_Data extracts_.
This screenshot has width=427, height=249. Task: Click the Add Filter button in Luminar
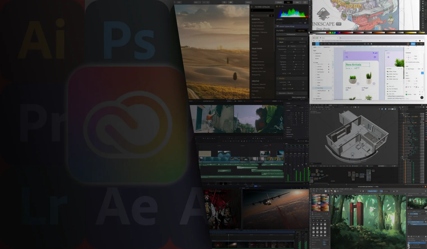click(301, 31)
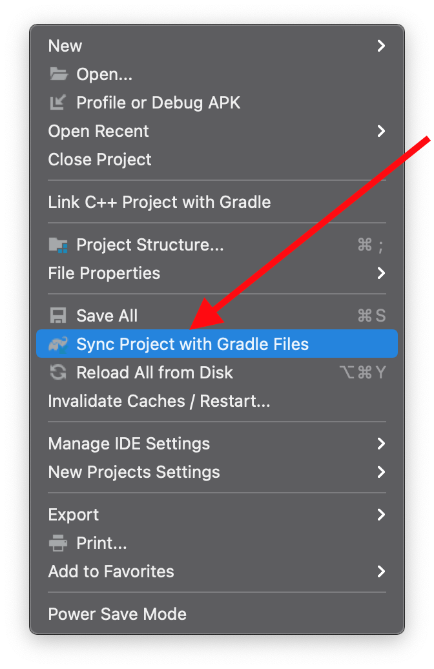Open the Manage IDE Settings submenu
Screen dimensions: 434x669
[217, 444]
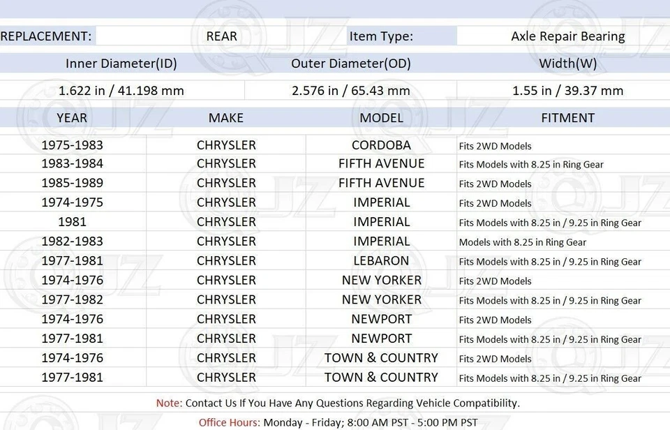Select the REAR value field

click(x=221, y=36)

_Task directions_. The whole listing, pictures excluded, should be output exactly.

_Answer for the task_.
This screenshot has width=427, height=249. Task: Click the Add Filter button in Luminar
click(301, 31)
Open the Manage IDE Settings submenu
Screen dimensions: 434x669
[217, 444]
Select the REAR value field

click(x=221, y=36)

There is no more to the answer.